$750,000 HIPAA settlement emphasizes the importance of risk analysis and device and media control policies

Cancer Care Group, P.C. agreed to settle potential violations of the Health Insurance Portability and Accountability Act of 1996 (HIPAA) Privacy and Security Rules with the U.S. Department of Health and Human Services (HHS), Office for Civil Rights (OCR).

The Indiana based Radiation oncology private physician practice paid $750,000 and will adopt a robust corrective action plan to correct deficiencies in its HIPAA compliance program.

This all started on August 29, 2012, when OCR received notification from the Group regarding a breach of unsecured electronic protected health information (ePHI) after a laptop bag was stolen from an employee’s car.

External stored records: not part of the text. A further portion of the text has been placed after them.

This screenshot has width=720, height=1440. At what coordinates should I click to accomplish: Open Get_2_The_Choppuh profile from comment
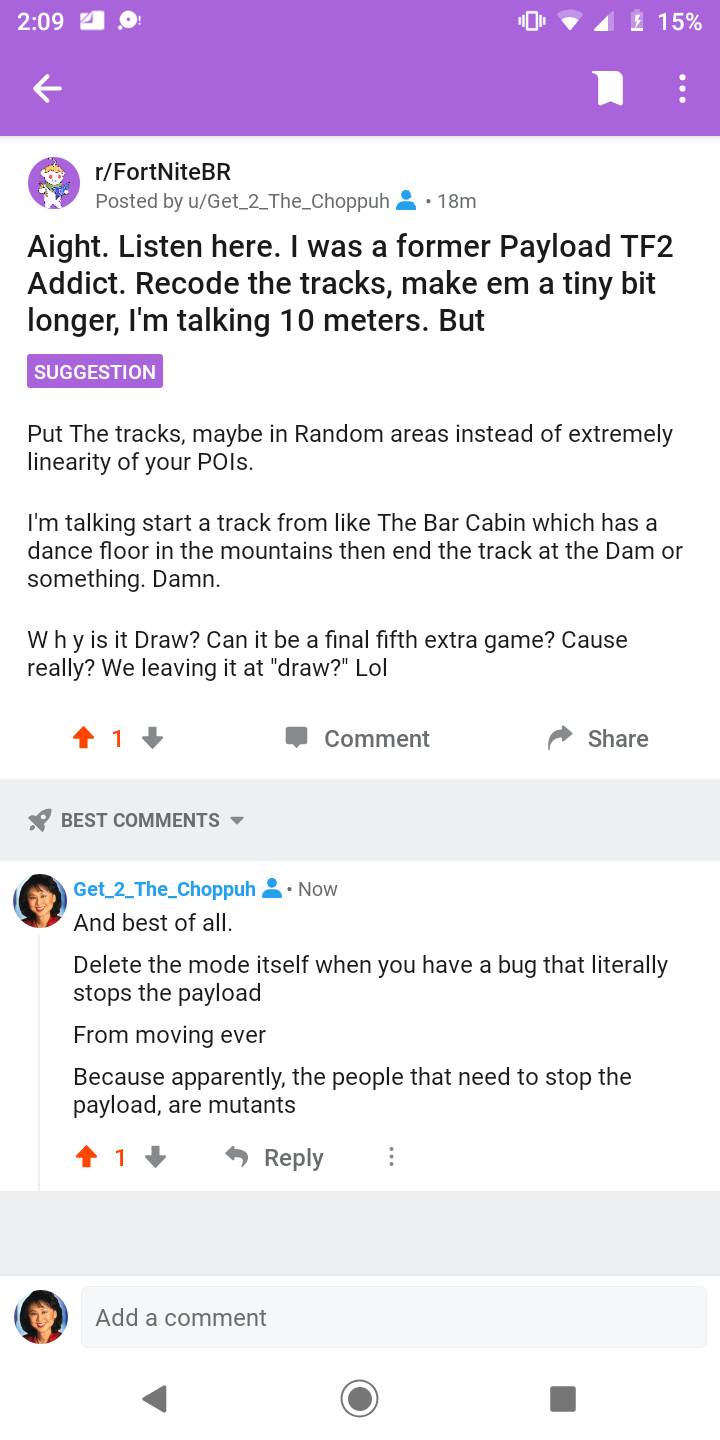164,889
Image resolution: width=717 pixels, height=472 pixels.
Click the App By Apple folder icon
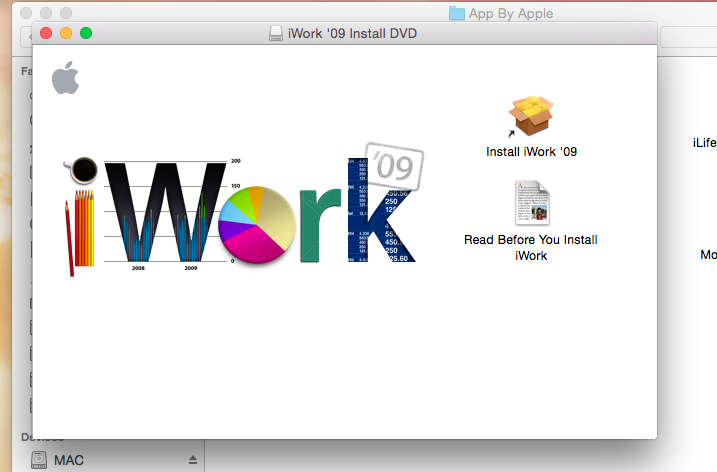[x=457, y=13]
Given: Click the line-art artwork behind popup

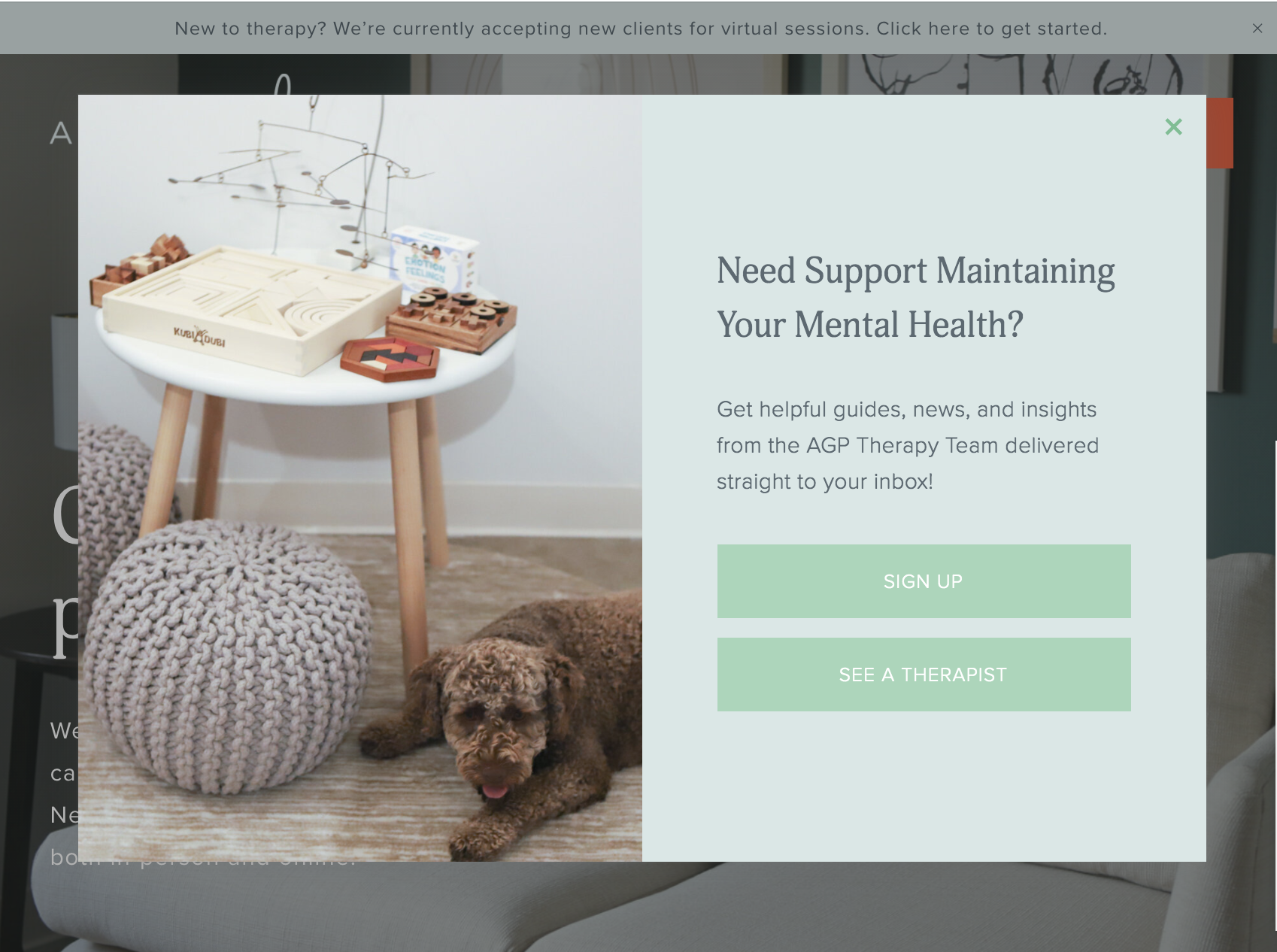Looking at the screenshot, I should tap(1023, 74).
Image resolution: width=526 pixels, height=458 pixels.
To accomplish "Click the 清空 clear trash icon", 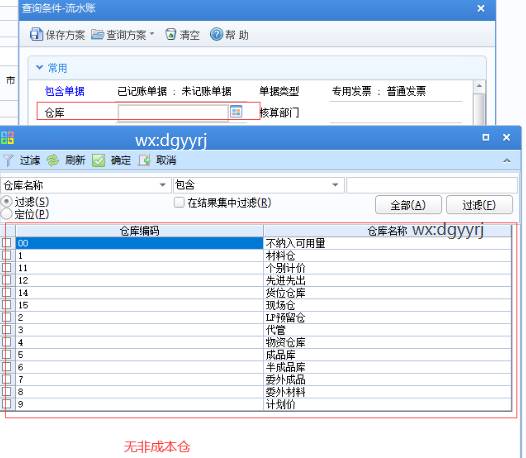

The bag contained the employee’s computer and unencrypted backup media, which contained the names, addresses, dates of birth, Social Security numbers, insurance information and clinical information of approximately 55,000 current and former Cancer Care patients.

OCR’s subsequent investigation found that, prior to the breach, the Group  was in widespread non-compliance with the HIPAA Security Rule.

It had not conducted an enterprise-wide risk analysis when the breach occurred in July 2012. It do not have in place a written policy specific to the removal of hardware and electronic media containing ePHI into and out of its facilities, even though this was common practice within the organization.

OCR found that these two issues, in particular, contributed to the breach, as an enterprise-wide risk analysis could have identified these issues.

The Group as taken corrective action with regard to the specific requirements of the Privacy and Security Rules that are at the core of this enforcement action, as well as actions to come into compliance with the other provisions of the HIPAA Rules.